Era cuestión de segundos. El verdugo encargado de conectar la electricidad hizo una señal al alcaide. Éste miró el reloj. Faltaban quince segundos. Aún así levanto la mano aprobando el inicio de la ejecución.


Mike gritaba de dolor y se retorcía como un muñeco. Al poco murió. Un silencio sepulcral invadía el otro lado de la mampara. Cuando el verdugo comprobó que el preso estaba muerto todos empezaron a aplaudir. Hubo entrelazos de manos y comentarios de satisfacción. El público se disponía a abandonar la sala cuando sonó el teléfono. Nadie lo escuchó en un principio debido a la algarabía de la despedida. Sólo el joven funcionario se percató. Contestó a la llamada y su semblante cambió. Con el teléfono en la mano trató de avisar al alcaide que dormía apaciblemente en su butaca. Por fin consiguió despertarlo con la ayuda del abogado.


-¿Sí, con quien hablo?, ¡ah, hola señor gobernador!
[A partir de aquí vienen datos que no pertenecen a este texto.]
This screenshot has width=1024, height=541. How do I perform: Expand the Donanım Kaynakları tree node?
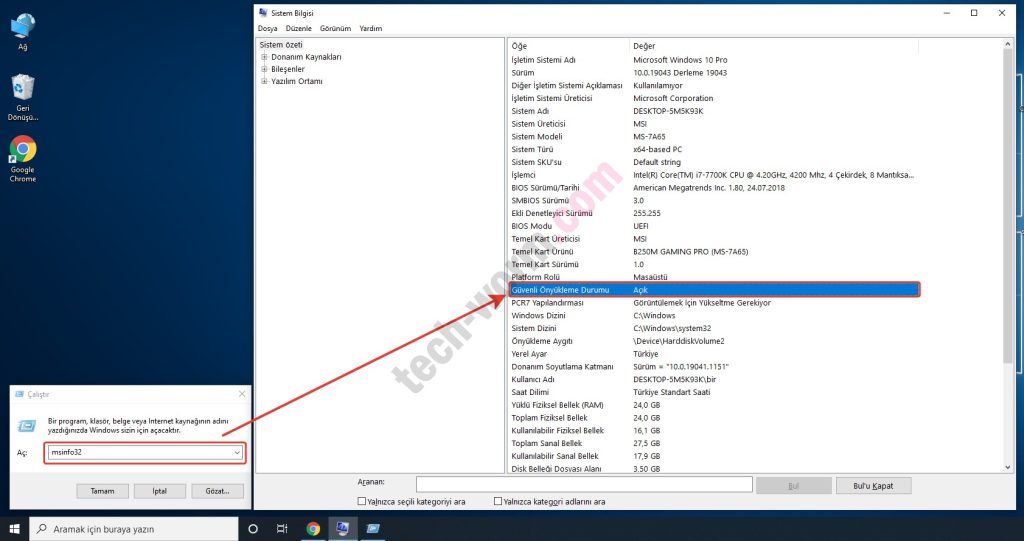(x=264, y=57)
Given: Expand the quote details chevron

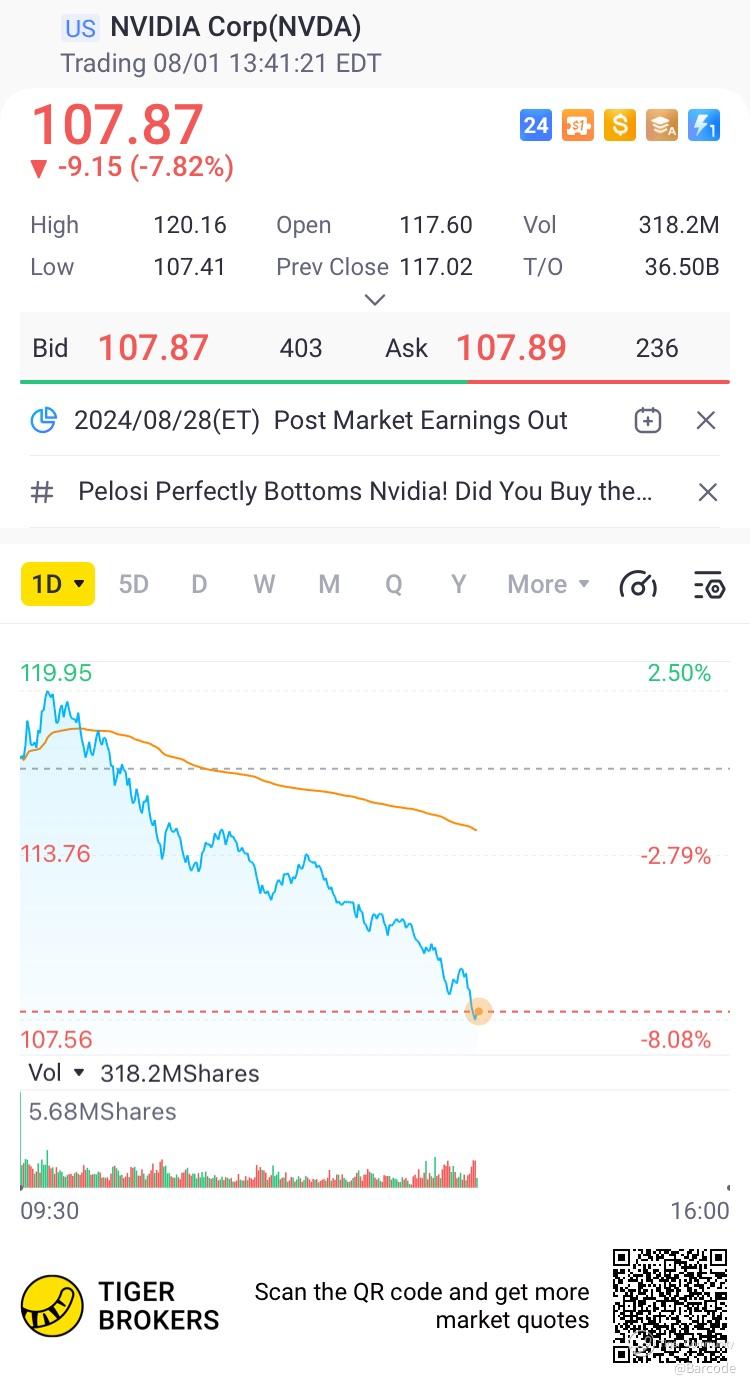Looking at the screenshot, I should click(x=375, y=299).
Los padres fueron los primeros en abandonar la sala. El resto esperaban saber algo de la conversación con el gobernador. Después de dos minutos el alcaide colgó el teléfono. Estaba serio. La pompa de ostentación de poder que siempre le acompañaba había desaparecido y ahora no era más que un ser débil y miserable. Ante la insistencia de sus allegados el alcaide empezó a contar lo que había ocurrido y todos eran desconocedores. Se aseguró antes de empezar que los padres hubieran abandonado la sala. Sólo hasta entonces no empezó a exponer los hechos. Señalando al cadáver de la silla dijo:


-Ese de ahí no es Mike Tender.


Ante esa escueta declaración todos abrieron la boca estupefactos.


-Mike Tender, señores, está en México. El gobernador me ha pedido que guardemos el secreto. Su intención era salvar a ese pobre desgraciado, pero no pudo llamar antes. La cuestión es que para los padres y para la prensa hemos ejecutado a Mike Tender. Lo peor de todo es que al verdadero ni se le perseguirá ni se le juzgará a no ser que entre en el país. Así que esto es lo que hay. Confío en su colaboración. Gracias, pueden retirarse.


Así fue como Mike Tender salvó la vida y vive tranquilo dedicado a sus quehaceres en Ciudad Juárez, una linda ciudad mexicana. Ándale.